Except they do not really follow cold leads. Every episode in this season involves fresh new tips that rather randomly come to the squad’s attention, sometimes because of incredible coincidences, sometimes because of impossible technology – DNA tests are instantaneous in this world. Waking the Dead is part of the CSI-style wave of shows that focus less on police interviews and hitting the pavement and more on people in lab coats typing things into computers, and running into rooms saying, “You’ve got to take a look at this.” Which is not to say Waking the Dead was necessarily influenced by CSI – its pilot debuted one month earlier and an entire ocean away.
It also follows suit with CSI’s graphic post-mortem grotesqueries. A corpse in the first episode of this series is as grotesque and disturbing as anything in a horror film, and displayed on screen an almost gratuitous amount of time. But gratuitous grossness is the least of series eight’s sins.
The attraction of the forensic cop show is to demonstrate how meticulousness and intellectual vigilance can overcome the brutality of criminals. This tends to make the cops, the ones doing the forensics, a little bloodless, so to combat that Waking the Dead piles on heaps and heaps of lurid melodrama. Within these eight episodes (which amount to four stories, as each story is told out over two hour-long episodes) there are evil nuns, medieval poetry-spouting rapists, an insipid female-Hannibal Lecter-a-like with plans so circuitous and intricate they would require a team of thousands to pull off, and a Slavic doctor who has literal hydro-phobia – when water touches his skin, he goes it a weird, near epileptic fit. It looks as stupid as it sounds.

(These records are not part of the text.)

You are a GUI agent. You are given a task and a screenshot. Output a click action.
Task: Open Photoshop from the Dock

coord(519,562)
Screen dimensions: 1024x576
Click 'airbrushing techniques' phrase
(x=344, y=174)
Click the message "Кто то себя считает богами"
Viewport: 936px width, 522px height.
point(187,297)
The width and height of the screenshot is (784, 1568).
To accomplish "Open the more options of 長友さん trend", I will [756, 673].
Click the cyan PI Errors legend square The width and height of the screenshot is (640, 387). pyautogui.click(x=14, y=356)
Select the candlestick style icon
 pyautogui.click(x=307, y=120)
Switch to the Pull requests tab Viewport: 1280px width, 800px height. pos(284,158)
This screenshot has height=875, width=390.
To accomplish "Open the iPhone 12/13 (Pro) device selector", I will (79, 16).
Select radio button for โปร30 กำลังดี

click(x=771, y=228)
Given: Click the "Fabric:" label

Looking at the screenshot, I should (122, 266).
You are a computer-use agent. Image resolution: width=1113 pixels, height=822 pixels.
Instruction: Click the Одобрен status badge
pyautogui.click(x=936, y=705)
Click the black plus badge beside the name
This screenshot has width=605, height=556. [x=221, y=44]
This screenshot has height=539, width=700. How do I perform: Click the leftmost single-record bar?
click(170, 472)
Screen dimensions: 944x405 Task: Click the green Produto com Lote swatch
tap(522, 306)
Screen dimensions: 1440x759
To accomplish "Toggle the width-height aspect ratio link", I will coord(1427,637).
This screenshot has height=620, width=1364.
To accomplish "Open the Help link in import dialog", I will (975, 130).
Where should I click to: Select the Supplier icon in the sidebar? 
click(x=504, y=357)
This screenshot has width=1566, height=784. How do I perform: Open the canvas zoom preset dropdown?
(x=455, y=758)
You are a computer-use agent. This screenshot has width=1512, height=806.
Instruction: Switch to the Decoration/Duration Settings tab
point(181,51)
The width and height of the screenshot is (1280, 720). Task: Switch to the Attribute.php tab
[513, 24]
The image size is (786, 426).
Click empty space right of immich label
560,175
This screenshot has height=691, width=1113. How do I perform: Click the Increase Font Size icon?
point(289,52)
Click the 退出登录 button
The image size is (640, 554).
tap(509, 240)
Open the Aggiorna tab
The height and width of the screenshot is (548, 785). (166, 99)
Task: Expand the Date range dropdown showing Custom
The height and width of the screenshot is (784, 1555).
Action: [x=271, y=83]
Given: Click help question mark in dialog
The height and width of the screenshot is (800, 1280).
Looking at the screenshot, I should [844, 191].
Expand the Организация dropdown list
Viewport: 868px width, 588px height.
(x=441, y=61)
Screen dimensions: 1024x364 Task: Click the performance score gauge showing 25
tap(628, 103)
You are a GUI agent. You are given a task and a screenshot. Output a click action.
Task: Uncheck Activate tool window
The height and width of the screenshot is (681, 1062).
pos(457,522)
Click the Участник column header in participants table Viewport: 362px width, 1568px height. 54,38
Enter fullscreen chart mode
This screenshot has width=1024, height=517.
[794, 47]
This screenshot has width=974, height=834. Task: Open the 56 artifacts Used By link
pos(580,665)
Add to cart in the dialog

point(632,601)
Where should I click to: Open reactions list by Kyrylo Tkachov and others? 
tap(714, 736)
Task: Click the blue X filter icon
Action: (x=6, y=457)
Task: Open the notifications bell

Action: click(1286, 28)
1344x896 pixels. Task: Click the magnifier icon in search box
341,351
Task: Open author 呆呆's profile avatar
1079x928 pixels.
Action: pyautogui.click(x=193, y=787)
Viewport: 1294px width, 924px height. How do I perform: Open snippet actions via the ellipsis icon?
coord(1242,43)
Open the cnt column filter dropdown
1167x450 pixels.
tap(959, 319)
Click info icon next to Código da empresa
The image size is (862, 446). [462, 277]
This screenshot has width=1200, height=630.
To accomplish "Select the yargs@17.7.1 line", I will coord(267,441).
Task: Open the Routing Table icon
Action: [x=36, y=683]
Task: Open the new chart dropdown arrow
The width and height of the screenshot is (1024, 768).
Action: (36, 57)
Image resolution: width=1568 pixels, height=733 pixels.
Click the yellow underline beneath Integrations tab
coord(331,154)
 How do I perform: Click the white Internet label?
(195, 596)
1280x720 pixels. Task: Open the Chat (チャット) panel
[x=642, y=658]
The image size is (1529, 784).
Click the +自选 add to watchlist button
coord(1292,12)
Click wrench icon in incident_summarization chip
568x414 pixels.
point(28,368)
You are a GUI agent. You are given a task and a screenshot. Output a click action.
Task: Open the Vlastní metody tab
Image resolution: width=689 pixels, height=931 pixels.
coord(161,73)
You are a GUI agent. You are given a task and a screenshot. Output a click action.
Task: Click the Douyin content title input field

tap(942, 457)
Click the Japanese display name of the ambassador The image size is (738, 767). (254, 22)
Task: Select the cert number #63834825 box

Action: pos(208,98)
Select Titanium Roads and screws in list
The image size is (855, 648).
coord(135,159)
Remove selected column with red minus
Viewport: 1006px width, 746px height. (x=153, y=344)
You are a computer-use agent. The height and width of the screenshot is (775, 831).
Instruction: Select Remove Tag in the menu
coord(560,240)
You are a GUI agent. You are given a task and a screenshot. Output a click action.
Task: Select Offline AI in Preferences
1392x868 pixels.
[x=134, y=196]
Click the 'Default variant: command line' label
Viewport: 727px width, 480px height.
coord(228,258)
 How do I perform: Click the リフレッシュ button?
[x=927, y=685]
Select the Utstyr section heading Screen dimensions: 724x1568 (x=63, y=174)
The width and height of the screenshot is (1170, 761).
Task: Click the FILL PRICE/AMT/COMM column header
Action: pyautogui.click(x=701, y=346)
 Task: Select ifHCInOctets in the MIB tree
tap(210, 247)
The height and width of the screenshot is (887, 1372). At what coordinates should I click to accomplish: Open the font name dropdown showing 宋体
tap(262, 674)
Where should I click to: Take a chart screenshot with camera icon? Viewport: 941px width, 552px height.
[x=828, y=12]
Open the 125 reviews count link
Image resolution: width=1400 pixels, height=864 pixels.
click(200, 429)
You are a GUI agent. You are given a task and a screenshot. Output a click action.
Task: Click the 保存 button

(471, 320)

Accompanying these wild swings in the plausibility (and sheer enjoyability) of the stories is a generally over-wrought style of filming. Flashbacks and quick cuts are thrown in as much, it seems, to confuse as to illuminate the story. From the stories to the filmmaking to the wild coincidences that make the investigators personally involved in what, by the premise of the show, have to be cold, old, no-longer-urgent cases, everything in this series of Waking the Dead smacks of trying too damn hard.
Of the four stories, only the second, “End of the Night” gets the mix of personal melodrama and cop-show heroics anywhere near right. A woman, who ten years ago suffered a rape and attempted murder, as well as the death of her brother at the hand of the rapists, tries to commit suicide. Her note is just Peter Boyd’s card, with the words “find them” written on it. Her suicide attempt fails, but it’s enough to get Peter Boyd to do one more push, to sift through the old evidence (however exasperated his team is at going over the same old ground) until they find something new. Eventually, they do, and with a little illegal b&e from Boyd, they get some names and come close to an actual break in the case.
But even this story can’t help but lay it on too thick. The “shocking” finale where the victim decides to take the law into her own hands depends on too many coincidences, including an incredibly implausible scenario where the cold case unit is essentially shut down, right in front of the victim, with Peter Boyd as much as telling her the man they were minutes from arresting was going to have to be let go. It’s forced, just a trick to make the ending possible (and, in an example of the show’s irritating and inconsistent attitude toward continuity, this shut down is never mentioned again, and has no long-reaching consequences.)
Waking the Dead‘s problem, in its eighth series, is just that it has gone on too long. The stories it is telling are shoe-horned, badly, into the show’s premise. They feel not like interesting twists but desperate attempts to have something, anything to put on the screen. The look, in short, like what most American shows look like in their latter seasons – underthought, overdone, and more than a little dumb.